### EXERCISE
Could you return only the lines that run from the line with "Click the Google Analytics logo" through the final line of the data, exactly as they stand?

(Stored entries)
BEGIN
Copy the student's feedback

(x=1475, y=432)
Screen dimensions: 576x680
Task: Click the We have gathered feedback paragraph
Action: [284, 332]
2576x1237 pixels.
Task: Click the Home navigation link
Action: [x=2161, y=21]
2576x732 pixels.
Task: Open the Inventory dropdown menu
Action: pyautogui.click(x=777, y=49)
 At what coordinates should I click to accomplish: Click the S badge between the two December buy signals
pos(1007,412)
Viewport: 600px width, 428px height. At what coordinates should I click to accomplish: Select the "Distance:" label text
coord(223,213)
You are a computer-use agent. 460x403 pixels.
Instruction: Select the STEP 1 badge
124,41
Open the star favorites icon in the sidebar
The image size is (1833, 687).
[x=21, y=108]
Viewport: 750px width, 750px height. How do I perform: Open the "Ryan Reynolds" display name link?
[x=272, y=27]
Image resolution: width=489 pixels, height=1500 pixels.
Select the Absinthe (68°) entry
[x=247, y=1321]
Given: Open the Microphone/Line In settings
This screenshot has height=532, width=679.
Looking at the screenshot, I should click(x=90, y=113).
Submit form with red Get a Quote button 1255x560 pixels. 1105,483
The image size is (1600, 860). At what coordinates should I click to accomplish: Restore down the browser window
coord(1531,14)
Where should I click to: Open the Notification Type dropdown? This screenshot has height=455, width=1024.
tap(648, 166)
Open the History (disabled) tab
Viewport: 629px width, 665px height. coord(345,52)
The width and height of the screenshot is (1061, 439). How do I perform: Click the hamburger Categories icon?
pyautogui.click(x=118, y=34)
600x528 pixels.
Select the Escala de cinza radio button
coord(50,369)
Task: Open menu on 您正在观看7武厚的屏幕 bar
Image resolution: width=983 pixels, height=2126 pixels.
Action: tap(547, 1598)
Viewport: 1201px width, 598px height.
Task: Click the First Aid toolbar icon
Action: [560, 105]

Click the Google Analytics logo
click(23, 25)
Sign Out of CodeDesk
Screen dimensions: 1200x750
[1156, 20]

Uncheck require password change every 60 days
END
### EXERCISE OUTPUT
Click the Google Analytics logo
click(23, 25)
Sign Out of CodeDesk
Screen dimensions: 1200x750
[1156, 20]

Uncheck require password change every 60 days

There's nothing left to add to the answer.